Copy each line of the following data that contains "hamburger".

**Data provided:**
_ _ _

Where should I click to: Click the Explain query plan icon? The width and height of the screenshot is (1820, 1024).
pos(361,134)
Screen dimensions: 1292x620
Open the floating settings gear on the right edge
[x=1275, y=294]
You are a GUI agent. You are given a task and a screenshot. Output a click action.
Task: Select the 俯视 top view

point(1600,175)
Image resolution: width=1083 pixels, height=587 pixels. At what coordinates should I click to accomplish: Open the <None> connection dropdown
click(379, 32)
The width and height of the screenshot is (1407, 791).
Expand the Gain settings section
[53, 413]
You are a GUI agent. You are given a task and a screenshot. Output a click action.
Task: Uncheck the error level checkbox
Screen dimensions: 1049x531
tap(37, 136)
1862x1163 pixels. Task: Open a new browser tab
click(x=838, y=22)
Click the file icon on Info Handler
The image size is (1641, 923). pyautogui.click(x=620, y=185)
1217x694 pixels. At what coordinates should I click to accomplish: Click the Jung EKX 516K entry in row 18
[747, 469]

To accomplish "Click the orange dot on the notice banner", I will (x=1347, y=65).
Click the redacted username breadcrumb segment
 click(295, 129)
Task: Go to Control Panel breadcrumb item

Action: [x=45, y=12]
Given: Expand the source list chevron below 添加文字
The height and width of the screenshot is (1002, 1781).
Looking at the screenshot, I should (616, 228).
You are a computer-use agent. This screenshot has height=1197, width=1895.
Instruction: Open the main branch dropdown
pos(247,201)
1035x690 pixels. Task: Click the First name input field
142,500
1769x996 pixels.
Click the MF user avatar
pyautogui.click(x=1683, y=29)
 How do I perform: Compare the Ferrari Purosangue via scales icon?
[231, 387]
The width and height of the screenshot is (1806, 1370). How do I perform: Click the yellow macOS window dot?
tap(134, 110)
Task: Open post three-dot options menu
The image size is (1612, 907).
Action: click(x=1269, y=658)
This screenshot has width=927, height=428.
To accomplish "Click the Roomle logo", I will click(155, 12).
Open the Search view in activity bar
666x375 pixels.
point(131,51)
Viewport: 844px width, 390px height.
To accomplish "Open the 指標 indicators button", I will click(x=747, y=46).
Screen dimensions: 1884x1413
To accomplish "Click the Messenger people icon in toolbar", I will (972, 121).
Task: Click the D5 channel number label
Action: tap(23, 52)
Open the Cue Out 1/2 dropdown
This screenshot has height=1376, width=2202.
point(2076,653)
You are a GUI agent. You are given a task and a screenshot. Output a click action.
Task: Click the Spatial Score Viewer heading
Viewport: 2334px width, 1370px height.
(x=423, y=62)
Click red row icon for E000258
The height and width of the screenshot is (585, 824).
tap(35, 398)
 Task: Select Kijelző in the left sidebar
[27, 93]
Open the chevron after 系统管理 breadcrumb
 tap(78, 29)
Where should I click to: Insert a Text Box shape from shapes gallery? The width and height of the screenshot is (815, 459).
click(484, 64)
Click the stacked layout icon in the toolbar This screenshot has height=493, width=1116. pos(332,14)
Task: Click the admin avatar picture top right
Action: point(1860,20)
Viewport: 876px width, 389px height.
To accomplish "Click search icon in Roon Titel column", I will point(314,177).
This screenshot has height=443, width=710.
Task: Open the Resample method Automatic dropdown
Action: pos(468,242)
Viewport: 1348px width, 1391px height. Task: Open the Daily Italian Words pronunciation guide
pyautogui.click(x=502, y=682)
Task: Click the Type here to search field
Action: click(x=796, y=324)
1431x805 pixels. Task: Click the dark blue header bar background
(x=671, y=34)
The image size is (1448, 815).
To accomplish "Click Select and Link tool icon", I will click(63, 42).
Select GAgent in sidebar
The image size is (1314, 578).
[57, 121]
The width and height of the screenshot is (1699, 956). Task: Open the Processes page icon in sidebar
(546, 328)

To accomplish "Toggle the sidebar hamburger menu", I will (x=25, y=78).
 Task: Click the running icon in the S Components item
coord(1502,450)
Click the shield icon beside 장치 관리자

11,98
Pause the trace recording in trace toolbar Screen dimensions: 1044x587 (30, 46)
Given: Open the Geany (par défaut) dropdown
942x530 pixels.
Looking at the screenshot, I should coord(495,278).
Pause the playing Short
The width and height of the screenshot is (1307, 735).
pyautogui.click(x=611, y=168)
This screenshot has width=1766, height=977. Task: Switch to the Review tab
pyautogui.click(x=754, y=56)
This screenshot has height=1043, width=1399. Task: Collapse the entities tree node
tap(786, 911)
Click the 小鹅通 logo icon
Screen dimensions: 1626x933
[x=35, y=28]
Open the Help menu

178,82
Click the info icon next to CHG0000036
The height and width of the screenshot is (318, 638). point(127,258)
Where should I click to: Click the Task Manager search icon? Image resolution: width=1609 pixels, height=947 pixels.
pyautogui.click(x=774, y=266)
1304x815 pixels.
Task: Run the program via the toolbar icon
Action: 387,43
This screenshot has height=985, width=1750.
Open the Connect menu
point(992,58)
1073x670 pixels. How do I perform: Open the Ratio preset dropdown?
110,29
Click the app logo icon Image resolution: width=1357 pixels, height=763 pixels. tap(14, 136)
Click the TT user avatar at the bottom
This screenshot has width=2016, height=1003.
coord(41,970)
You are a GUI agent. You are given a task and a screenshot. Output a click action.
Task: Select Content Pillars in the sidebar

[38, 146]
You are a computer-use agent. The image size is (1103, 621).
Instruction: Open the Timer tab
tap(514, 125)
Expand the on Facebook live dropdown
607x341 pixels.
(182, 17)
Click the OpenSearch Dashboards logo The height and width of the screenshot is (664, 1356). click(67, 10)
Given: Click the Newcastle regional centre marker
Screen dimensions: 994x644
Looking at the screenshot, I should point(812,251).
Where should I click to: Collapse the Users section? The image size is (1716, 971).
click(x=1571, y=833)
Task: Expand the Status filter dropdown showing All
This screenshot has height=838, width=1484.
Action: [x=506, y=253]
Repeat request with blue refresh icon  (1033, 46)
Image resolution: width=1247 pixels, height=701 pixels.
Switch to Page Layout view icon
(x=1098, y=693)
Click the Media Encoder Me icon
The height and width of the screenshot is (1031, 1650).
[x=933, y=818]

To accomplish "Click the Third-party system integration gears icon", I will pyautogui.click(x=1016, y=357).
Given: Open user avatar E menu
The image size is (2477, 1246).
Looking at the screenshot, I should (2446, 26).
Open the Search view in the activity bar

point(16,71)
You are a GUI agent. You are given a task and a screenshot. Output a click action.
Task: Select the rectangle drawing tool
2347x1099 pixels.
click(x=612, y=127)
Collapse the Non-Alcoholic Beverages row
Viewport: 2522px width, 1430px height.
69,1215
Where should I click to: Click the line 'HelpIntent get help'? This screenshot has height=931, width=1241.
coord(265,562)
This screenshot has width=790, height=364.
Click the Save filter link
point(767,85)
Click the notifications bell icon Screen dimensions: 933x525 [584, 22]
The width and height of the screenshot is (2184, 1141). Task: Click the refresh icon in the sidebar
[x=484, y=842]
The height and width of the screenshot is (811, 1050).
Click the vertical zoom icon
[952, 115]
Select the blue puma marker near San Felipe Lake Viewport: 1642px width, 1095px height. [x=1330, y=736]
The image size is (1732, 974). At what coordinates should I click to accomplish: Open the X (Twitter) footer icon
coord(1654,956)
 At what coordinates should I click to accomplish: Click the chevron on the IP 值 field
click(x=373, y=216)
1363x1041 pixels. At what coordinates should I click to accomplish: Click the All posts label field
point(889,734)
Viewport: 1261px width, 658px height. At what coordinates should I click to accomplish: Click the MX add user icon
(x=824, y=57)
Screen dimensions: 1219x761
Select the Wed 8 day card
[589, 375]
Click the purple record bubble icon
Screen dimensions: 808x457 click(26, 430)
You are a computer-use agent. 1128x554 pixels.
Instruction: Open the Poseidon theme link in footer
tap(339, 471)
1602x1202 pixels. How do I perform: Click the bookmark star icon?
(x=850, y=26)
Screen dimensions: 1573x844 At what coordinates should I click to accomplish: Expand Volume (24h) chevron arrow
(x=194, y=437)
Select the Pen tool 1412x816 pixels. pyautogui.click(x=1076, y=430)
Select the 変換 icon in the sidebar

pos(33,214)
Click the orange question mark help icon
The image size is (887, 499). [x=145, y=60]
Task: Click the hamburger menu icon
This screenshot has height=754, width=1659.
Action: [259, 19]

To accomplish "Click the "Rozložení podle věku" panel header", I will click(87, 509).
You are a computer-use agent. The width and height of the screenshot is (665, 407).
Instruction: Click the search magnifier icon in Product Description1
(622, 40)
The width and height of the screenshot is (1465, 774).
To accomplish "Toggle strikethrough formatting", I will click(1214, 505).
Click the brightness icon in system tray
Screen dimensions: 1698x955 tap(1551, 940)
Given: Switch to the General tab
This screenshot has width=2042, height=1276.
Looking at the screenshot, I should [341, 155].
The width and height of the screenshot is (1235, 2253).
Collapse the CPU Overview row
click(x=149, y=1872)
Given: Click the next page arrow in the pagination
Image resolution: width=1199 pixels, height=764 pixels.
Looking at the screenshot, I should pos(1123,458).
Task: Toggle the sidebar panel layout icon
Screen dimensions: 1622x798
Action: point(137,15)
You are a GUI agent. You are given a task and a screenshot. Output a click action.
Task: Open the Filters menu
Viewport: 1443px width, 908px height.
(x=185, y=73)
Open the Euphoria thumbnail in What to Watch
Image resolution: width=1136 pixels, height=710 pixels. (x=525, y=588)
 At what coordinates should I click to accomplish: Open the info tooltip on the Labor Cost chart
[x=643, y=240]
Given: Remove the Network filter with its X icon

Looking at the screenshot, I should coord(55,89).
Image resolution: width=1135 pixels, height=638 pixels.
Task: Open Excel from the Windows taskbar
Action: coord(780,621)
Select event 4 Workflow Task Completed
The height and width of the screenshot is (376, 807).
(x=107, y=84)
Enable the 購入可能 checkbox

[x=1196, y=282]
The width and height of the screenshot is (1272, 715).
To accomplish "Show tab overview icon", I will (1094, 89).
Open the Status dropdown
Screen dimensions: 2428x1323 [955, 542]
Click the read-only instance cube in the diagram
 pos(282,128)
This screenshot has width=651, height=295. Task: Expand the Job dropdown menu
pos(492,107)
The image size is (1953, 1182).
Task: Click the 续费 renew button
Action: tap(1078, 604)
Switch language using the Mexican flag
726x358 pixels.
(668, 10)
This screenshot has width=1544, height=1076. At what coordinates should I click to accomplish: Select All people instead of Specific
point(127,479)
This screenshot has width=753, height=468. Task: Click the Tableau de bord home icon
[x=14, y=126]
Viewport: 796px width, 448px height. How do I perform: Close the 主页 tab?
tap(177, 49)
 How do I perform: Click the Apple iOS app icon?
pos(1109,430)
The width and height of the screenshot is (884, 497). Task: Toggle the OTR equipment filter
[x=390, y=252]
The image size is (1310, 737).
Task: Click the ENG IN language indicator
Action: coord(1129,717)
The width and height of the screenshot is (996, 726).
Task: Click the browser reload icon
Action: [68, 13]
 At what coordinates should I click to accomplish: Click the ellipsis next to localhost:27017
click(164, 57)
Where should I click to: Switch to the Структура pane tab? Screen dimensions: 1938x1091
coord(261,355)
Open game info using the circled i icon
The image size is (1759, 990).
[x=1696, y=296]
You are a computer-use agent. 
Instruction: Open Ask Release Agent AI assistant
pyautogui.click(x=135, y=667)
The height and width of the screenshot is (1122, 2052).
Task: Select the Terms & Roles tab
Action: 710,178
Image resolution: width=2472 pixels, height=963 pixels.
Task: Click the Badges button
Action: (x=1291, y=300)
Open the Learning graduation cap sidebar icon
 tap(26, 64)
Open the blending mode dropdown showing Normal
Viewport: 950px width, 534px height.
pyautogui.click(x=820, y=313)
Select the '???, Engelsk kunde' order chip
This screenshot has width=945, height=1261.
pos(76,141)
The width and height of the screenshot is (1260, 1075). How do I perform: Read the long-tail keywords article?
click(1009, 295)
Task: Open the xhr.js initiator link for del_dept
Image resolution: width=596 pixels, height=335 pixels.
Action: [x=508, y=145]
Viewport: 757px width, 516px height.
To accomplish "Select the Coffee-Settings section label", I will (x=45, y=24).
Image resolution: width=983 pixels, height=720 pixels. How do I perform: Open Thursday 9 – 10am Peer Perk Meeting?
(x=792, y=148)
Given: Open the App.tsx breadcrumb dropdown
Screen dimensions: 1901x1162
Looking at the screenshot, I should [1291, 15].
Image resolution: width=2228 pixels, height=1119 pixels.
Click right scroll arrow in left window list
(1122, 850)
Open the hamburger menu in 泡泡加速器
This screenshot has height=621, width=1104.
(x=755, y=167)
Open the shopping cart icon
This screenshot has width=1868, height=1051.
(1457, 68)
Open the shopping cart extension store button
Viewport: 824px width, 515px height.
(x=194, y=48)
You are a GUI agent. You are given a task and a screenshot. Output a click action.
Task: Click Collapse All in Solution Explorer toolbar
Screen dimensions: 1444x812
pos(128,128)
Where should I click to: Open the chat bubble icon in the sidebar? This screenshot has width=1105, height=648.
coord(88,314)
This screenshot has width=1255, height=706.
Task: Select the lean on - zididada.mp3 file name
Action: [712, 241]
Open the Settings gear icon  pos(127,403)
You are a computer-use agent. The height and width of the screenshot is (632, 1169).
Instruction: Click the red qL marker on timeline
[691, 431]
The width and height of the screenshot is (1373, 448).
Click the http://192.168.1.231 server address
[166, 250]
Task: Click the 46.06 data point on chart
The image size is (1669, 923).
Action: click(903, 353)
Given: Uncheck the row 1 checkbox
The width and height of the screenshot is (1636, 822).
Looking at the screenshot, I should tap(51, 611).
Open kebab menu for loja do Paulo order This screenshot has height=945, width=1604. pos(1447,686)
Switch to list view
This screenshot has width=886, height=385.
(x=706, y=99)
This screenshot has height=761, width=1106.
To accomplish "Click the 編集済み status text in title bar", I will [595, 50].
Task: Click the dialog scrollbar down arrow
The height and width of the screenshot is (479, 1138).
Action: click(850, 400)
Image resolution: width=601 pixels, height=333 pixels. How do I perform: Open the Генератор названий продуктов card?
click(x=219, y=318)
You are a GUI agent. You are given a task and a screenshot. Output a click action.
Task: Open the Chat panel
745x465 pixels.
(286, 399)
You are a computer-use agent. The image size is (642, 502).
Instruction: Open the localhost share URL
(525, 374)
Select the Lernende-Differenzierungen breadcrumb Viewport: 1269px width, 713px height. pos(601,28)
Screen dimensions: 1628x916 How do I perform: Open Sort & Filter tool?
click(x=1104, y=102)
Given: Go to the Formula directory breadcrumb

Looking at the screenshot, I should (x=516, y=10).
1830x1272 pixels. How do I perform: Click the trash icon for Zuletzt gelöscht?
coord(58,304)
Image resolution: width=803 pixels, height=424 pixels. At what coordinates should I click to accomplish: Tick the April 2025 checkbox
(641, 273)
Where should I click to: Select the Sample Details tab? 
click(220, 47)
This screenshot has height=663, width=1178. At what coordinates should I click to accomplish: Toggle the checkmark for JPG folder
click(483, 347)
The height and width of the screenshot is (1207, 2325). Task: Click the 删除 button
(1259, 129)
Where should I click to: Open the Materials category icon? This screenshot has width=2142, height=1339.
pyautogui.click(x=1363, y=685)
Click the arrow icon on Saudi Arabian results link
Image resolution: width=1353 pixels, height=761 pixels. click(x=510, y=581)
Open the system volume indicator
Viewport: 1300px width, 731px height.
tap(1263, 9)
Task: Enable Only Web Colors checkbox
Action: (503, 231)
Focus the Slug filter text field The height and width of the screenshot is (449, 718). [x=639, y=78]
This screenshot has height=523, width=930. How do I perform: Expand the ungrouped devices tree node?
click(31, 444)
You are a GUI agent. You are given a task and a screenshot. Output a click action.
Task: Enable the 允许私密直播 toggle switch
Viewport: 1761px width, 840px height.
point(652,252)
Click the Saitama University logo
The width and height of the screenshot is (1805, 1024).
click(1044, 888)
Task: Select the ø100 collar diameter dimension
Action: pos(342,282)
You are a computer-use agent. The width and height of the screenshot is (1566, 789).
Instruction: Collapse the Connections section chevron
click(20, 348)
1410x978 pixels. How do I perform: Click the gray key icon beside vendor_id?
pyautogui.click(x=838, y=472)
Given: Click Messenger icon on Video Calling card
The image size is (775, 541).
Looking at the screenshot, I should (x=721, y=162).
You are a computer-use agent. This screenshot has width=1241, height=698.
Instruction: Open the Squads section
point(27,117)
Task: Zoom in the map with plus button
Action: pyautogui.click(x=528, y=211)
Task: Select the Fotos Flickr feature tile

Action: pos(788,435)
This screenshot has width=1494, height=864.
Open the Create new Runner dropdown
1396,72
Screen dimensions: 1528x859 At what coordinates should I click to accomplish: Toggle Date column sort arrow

_ _ _

**Answer for this exercise:**
To accomplish "Toggle the sidebar hamburger menu", I will (x=25, y=78).
Task: Click the hamburger menu icon
Open the hamburger menu in 泡泡加速器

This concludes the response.